Reading Rabbi Waxman’s post, I thought to myself “I could easily have written the exact same piece…10 years ago when I was freshman at Yeshiva University.” Much of what Rabbi Waxman says is correct. The problem is that it’s too easy, it’s too obvious, and it fails to explain the rise and allure of Orthodoxy.
Rabbi Waxman fails to address the fact that Orthodox Judaism is on the rise. As Steven Cohen put it a few weeks ago at the Association for Jewish Studies annual conference in San Diego “Orthodoxy is American Jewry’s China.” Cohen pointed out the large numbers of Jews under the age of 18 who identify with Orthodoxy and predicated that Orthodoxy will only continue to grow.
While I personally think that other factors may impede Orthodox teenagers from becoming Orthodox adults, the bottom line remains that Orthodox Judaism is not going anywhere and continues to gain adherents. (At a later date I will try to explain the social and religious logic of this phenomenon.)
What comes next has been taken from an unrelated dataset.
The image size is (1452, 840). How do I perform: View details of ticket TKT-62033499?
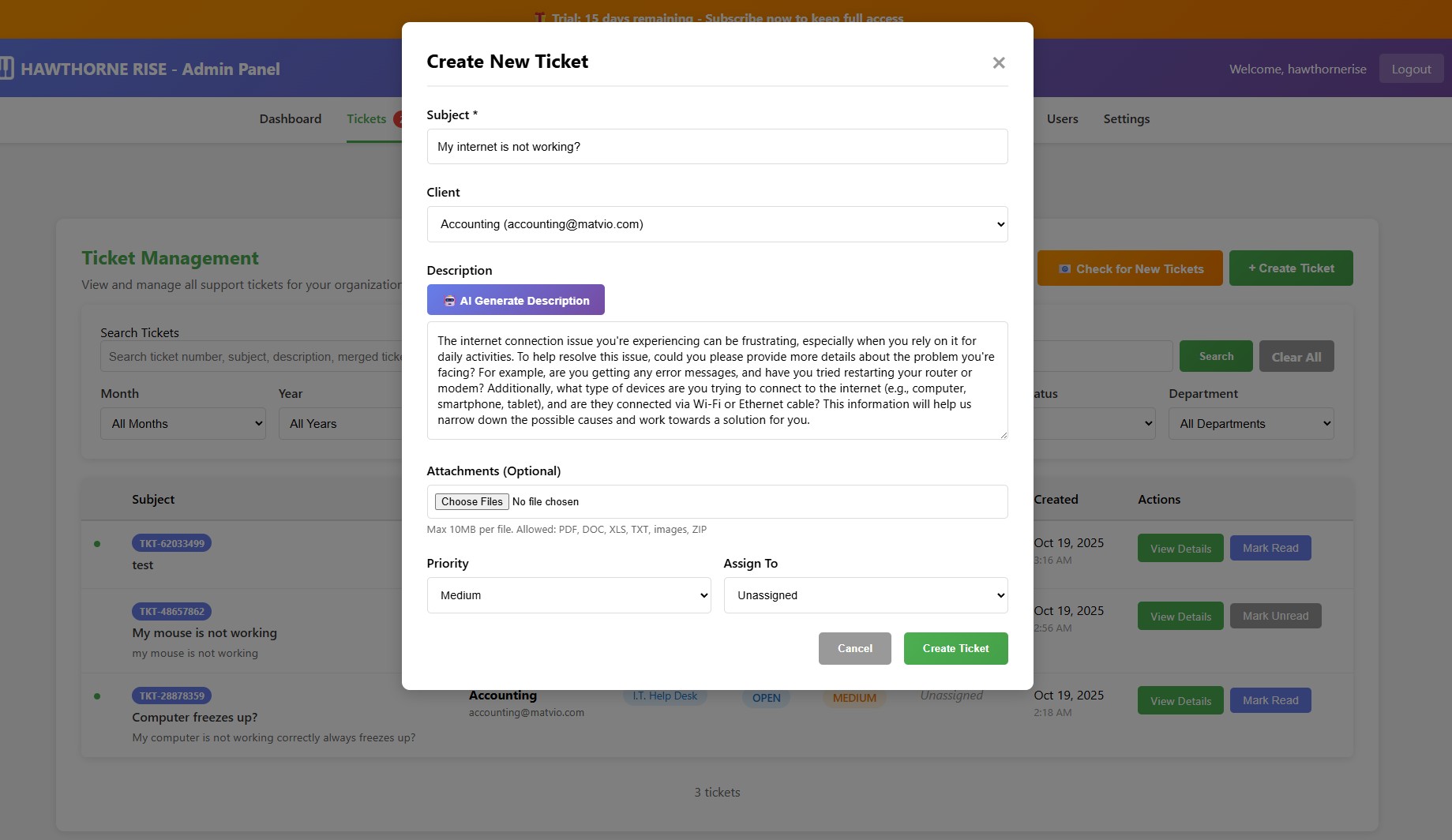1180,549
But the biggest problem I have with Rabbi Waxman’s post is that in the broad scheme of things Orthodox physical violence–and there is no doubt that this group does have a greater propensity for violence than other Jewish groups–is still relatively speaking not much to write home about. For the most part, relative to its cohorts in other religious communities, it is a pretty peaceful and tolerant religious community. Comparing fundamentalist Jewish Orthodoxy with its Christian and Islamic counterparts is like comparing Little Red Riding Hood with the Big Bad Wolf. The bottom line is that no matter how violent fundamentalist Orthodoxy is, it is constantly being silenced, critiqued, and shunned by the broader Jewish community.
We have our crazies. Take Yigal Amir, the Orthodox Jewish assassin of Israeli Prime Minister Yitzhak Rabin, and the rabbis who supported him. But for the most part we do a much better job than other religious groups at ensuring that these groups are marginalized. In this regard I fully support Rabbi Waxman that we as a community must be vigilant in condemning militant and fundamentalist Orthodoxy.
Rabbi Waxman, unlike the Muslim community where a large, violent minority dictates the politics and positions of the mostly peaceful majority, at least 95 percent of Jews and Orthodox Jews object to and condemn all forms of interdenominational violence.